§ **To do**
Determine how many lines in the entries below contain "Adang", and output only that number.

§ **Listed entries**
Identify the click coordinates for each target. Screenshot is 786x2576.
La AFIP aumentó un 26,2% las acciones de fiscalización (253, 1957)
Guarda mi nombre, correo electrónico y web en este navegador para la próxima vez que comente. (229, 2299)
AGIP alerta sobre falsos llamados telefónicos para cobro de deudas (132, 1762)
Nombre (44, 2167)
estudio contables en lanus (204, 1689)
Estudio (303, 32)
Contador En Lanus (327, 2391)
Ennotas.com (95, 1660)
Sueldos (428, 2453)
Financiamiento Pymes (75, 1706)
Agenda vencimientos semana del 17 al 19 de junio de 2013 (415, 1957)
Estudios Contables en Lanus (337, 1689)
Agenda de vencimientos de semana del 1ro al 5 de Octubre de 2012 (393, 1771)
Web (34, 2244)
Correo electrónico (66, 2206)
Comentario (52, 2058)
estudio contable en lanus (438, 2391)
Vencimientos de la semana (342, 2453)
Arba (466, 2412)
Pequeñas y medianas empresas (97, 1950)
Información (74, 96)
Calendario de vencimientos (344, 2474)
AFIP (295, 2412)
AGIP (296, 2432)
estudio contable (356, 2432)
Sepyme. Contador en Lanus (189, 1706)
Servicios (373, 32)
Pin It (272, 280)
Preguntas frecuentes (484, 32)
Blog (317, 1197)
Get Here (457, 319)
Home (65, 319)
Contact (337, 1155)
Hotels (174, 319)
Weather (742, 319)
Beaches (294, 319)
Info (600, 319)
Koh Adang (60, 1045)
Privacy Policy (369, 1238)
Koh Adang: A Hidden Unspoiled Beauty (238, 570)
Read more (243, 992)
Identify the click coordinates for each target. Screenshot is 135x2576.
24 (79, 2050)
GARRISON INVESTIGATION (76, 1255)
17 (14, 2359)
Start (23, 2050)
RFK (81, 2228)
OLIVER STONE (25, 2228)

§ **Answer space**
2